Nothing should differ between your output and the entries below.
START Data to examine
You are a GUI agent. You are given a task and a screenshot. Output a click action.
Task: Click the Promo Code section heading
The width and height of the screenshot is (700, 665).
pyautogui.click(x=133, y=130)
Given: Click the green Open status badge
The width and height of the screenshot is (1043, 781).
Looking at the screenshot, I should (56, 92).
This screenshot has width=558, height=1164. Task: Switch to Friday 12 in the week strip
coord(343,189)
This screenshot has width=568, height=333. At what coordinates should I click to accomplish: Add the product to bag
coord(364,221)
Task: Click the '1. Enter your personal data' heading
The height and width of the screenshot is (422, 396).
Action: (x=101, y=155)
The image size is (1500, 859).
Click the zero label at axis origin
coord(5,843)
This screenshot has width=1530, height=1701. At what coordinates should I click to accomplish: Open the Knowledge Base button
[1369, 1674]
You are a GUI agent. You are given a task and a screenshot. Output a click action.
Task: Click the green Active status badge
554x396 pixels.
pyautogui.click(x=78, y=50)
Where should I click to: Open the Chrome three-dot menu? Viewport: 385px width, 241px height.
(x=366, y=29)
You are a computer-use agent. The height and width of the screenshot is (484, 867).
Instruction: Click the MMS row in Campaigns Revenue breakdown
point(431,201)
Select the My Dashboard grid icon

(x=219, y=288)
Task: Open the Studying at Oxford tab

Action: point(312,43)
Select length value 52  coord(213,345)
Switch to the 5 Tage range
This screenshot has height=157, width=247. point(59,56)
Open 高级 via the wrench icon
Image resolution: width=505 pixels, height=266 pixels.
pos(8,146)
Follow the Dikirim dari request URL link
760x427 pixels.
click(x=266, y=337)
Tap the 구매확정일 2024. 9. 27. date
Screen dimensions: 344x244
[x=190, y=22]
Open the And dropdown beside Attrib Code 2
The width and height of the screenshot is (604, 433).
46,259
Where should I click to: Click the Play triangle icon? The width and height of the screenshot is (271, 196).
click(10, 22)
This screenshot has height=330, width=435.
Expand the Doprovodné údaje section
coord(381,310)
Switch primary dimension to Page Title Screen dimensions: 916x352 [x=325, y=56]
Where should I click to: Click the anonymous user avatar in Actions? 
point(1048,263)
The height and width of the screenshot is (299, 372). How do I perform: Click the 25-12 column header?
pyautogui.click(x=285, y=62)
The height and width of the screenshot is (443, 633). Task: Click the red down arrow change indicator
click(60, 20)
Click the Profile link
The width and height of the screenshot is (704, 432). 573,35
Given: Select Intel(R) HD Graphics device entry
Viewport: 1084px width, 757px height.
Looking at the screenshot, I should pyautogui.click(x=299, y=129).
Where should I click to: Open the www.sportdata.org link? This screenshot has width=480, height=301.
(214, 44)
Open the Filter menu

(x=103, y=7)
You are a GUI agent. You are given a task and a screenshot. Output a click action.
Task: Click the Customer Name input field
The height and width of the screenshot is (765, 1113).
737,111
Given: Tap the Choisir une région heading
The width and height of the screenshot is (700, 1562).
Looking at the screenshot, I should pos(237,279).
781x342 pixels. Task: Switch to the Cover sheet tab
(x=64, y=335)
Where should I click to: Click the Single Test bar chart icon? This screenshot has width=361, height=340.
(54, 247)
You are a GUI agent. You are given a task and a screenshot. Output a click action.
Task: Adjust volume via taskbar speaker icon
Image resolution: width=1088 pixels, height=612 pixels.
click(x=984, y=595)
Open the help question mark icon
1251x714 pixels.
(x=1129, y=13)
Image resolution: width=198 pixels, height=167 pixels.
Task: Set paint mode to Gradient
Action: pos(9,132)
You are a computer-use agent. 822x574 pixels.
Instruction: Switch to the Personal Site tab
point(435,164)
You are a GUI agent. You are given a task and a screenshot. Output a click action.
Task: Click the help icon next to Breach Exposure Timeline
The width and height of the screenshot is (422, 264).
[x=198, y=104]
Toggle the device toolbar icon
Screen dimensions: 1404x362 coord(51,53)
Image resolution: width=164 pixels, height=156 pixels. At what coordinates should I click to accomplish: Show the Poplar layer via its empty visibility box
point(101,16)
END Data to examine
• Exercise result
You are a GUI agent. You are given a task and a screenshot. Output a click action.
Task: Click the Promo Code section heading
The width and height of the screenshot is (700, 665).
pyautogui.click(x=133, y=130)
Given: Click the green Open status badge
The width and height of the screenshot is (1043, 781).
Looking at the screenshot, I should (56, 92).
This screenshot has width=558, height=1164. Task: Switch to Friday 12 in the week strip
coord(343,189)
This screenshot has width=568, height=333. At what coordinates should I click to accomplish: Add the product to bag
coord(364,221)
Task: Click the '1. Enter your personal data' heading
The height and width of the screenshot is (422, 396).
Action: (x=101, y=155)
The image size is (1500, 859).
Click the zero label at axis origin
coord(5,843)
This screenshot has width=1530, height=1701. At what coordinates should I click to accomplish: Open the Knowledge Base button
[1369, 1674]
You are a GUI agent. You are given a task and a screenshot. Output a click action.
Task: Click the green Active status badge
554x396 pixels.
pyautogui.click(x=78, y=50)
Where should I click to: Open the Chrome three-dot menu? Viewport: 385px width, 241px height.
(x=366, y=29)
You are a computer-use agent. The height and width of the screenshot is (484, 867).
Instruction: Click the MMS row in Campaigns Revenue breakdown
point(431,201)
Select the My Dashboard grid icon

(x=219, y=288)
Task: Open the Studying at Oxford tab

Action: point(312,43)
Select length value 52  coord(213,345)
Switch to the 5 Tage range
This screenshot has height=157, width=247. point(59,56)
Open 高级 via the wrench icon
Image resolution: width=505 pixels, height=266 pixels.
pos(8,146)
Follow the Dikirim dari request URL link
760x427 pixels.
click(x=266, y=337)
Tap the 구매확정일 2024. 9. 27. date
Screen dimensions: 344x244
[x=190, y=22]
Open the And dropdown beside Attrib Code 2
The width and height of the screenshot is (604, 433).
46,259
Where should I click to: Click the Play triangle icon? The width and height of the screenshot is (271, 196).
click(10, 22)
This screenshot has height=330, width=435.
Expand the Doprovodné údaje section
coord(381,310)
Switch primary dimension to Page Title Screen dimensions: 916x352 [x=325, y=56]
Where should I click to: Click the anonymous user avatar in Actions? 
point(1048,263)
The height and width of the screenshot is (299, 372). How do I perform: Click the 25-12 column header?
pyautogui.click(x=285, y=62)
The height and width of the screenshot is (443, 633). Task: Click the red down arrow change indicator
click(60, 20)
Click the Profile link
The width and height of the screenshot is (704, 432). 573,35
Given: Select Intel(R) HD Graphics device entry
Viewport: 1084px width, 757px height.
Looking at the screenshot, I should pyautogui.click(x=299, y=129).
Where should I click to: Open the www.sportdata.org link? This screenshot has width=480, height=301.
(214, 44)
Open the Filter menu

(x=103, y=7)
You are a GUI agent. You are given a task and a screenshot. Output a click action.
Task: Click the Customer Name input field
The height and width of the screenshot is (765, 1113).
737,111
Given: Tap the Choisir une région heading
The width and height of the screenshot is (700, 1562).
Looking at the screenshot, I should pos(237,279).
781x342 pixels. Task: Switch to the Cover sheet tab
(x=64, y=335)
Where should I click to: Click the Single Test bar chart icon? This screenshot has width=361, height=340.
(54, 247)
You are a GUI agent. You are given a task and a screenshot. Output a click action.
Task: Adjust volume via taskbar speaker icon
Image resolution: width=1088 pixels, height=612 pixels.
click(x=984, y=595)
Open the help question mark icon
1251x714 pixels.
(x=1129, y=13)
Image resolution: width=198 pixels, height=167 pixels.
Task: Set paint mode to Gradient
Action: pos(9,132)
You are a computer-use agent. 822x574 pixels.
Instruction: Switch to the Personal Site tab
point(435,164)
You are a GUI agent. You are given a task and a screenshot. Output a click action.
Task: Click the help icon next to Breach Exposure Timeline
The width and height of the screenshot is (422, 264).
[x=198, y=104]
Toggle the device toolbar icon
Screen dimensions: 1404x362 coord(51,53)
Image resolution: width=164 pixels, height=156 pixels. At what coordinates should I click to accomplish: Show the Poplar layer via its empty visibility box
point(101,16)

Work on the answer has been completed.